Quem vai cuidar do trauma dessas mães? É a pergunta que fica sem resposta enquanto mais casos suspeitos surgem. Giovanni só foi descoberto no dia 10 de julho porque a equipe de enfermagem do Hospital da Mulher de São João de Meriti gravou uma das cirurgias. A gravação foi feita depois que uma das enfermeiras, ao precisar trocar um bisturi, se deparou com a cena de um dos estupros cometidos por ele.

O Hospital da Mãe de Mesquita enviou à polícia uma lista de 44 nomes de mulheres que possivelmente fizeram parto com a participação do anestesista Giovanni Quintella. No início das investigações, foi dito que ele atuou em pelo menos 10 hospitais e em uma clínica de ginecologia e obstetrícia. Quantas mulheres de fato sofreram as agressões? Quantas mães esse médico privou de desfrutar o momento do nascimento das suas crianças? A maternidade, que já é um desafio em si, não deveria ganhar cores tão sombrias para essas mulheres.

Na sexta-feira (15), Giovanni Quintella Bezerra foi denunciado pelo Ministério Público do Estado do Rio de Janeiro (MPRJ), pelo crime de estupro de vulnerável, praticado contra uma das mulheres violentadas por ele no domingo (10), no Hospital da Mulher. Naquela noite foram três cesarianas que tiveram  a assistência desse anestesista e em pelo menos dois casos o estupro ocorreu: naquele que foi filmado pela equipe e no parto anterior, quando a enfermeira viu a cena e a partir daí a equipe resolveu gravar a cirurgia seguinte para ter provas na denúncia contra o médico.

Para os promotores do MPRJ, o crime contra a mulher grávida representa “violação do dever inerente à profissão de médico anestesiologista”. Como forma de preservar e resguardar a  vítima, o MPRJ pediu sigilo no processo e a fixação de indenização em favor da mulher em valor não inferior a 10 salários-mínimos. “Considerando os prejuízos de ordem moral a ela causados, em decorrência da conduta do denunciado”. 

Qual juiz vai estabelecer os prejuízos também de ordem psicológica dessas mães que, certamente, podem desenvolver algum tipo de estresse pós-traumático que afete, inclusive, a maternagem delas?

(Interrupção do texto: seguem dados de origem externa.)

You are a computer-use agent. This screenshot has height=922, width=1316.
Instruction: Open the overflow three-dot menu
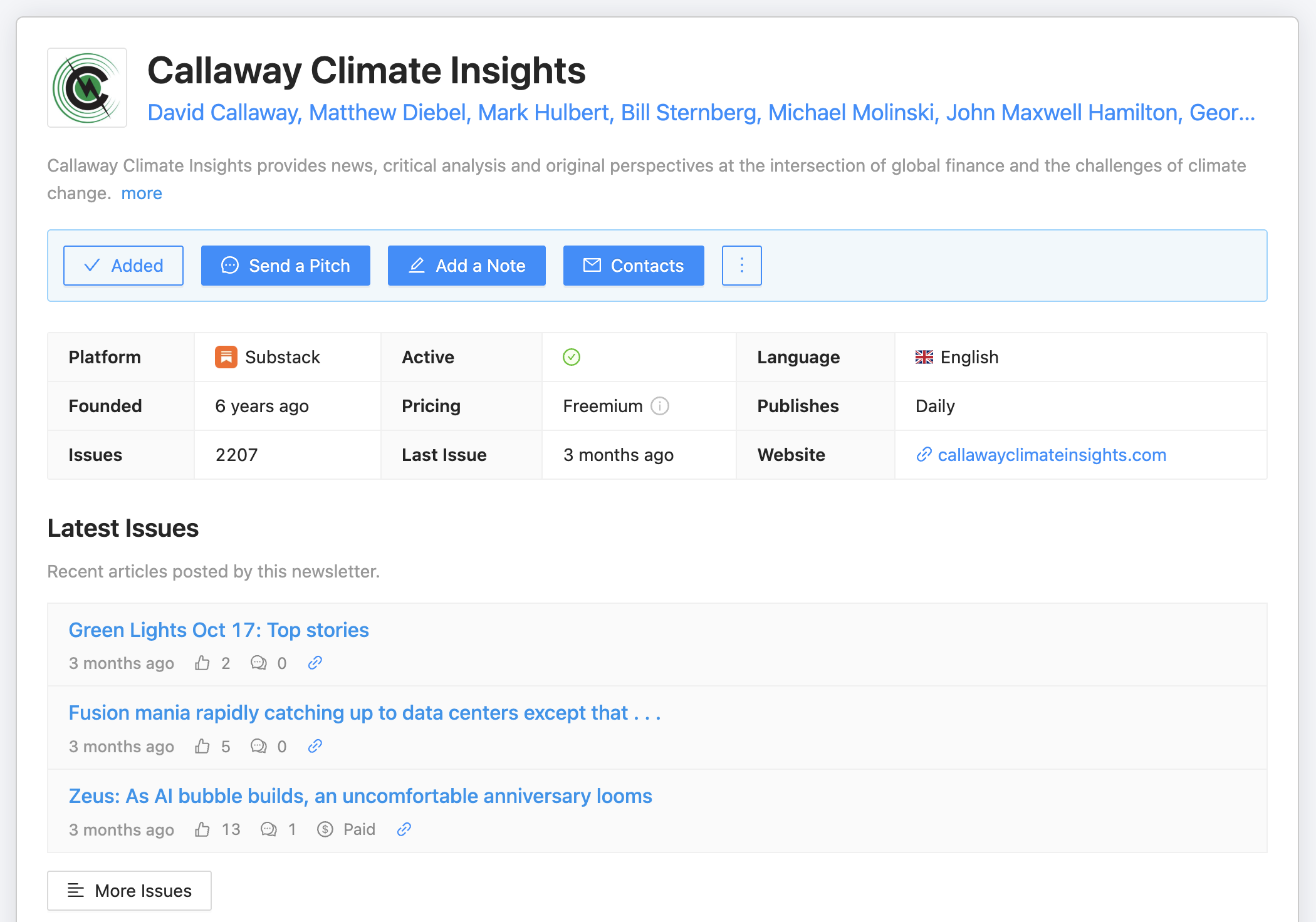point(741,265)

No texto da denúncia, os promotores entenderam que Giovanni Quintella Bezerra agiu de forma livre e consciente. “Com vontade de satisfazer a sua lascívia, praticou atos libidinosos diversos da conjunção carnal com a vítima, parturiente impossibilitada de oferecer resistência em razão da sedação anestésica ministrada”. Os promotores sustentam ainda que o denunciado “abusou da relação de confiança que a vítima mantinha com ele, posto que, se valendo da condição de médico anestesista, aproveitou-se da autoridade/poder que exercia sobre ela, ao aplicar-lhe substância de efeito sedativo”.

O Cremerj do Rio suspendeu o registro do médico e considera a cassação definitiva.

Marido questionou ordem para sair da sala

O marido de uma das mulheres que passou por uma cesariana enquanto o anestesista Giovanni Quintella Bezerra trabalhava no domingo (10), no Hospital da Mulher de São João de Meriti, questionou o motivo da esposa ficar sedada após o nascimento do filho.

A delegada Bárbara Lomba, titular da Deam, revelou que o homem ficou na sala de parto até o nascimento do filho, mas que depois, Giovanni Quintella disse que a mulher iria dormir um pouco e que esse procedimento era 'padrão'.

Ao receber a informação, o marido questionou por que ela iria dormir. “Ela vai dormir por quê? Ela estava falando comigo há pouco”, teria dito o marido ao anestesista.

"Então, ele [o marido] se manteve no corredor, já que ele conhece muitos de seus direitos. Mas, em seguida ele desceu para a enfermaria. Só na segunda-feira que ele viu o que aconteceu e disse que 'realmente estava desconfiando de alguma coisa estranha' — explicou a delegada Bárbara Lomba na quinta-feira (14), ao dar detalhes sobre o andamento das investigações.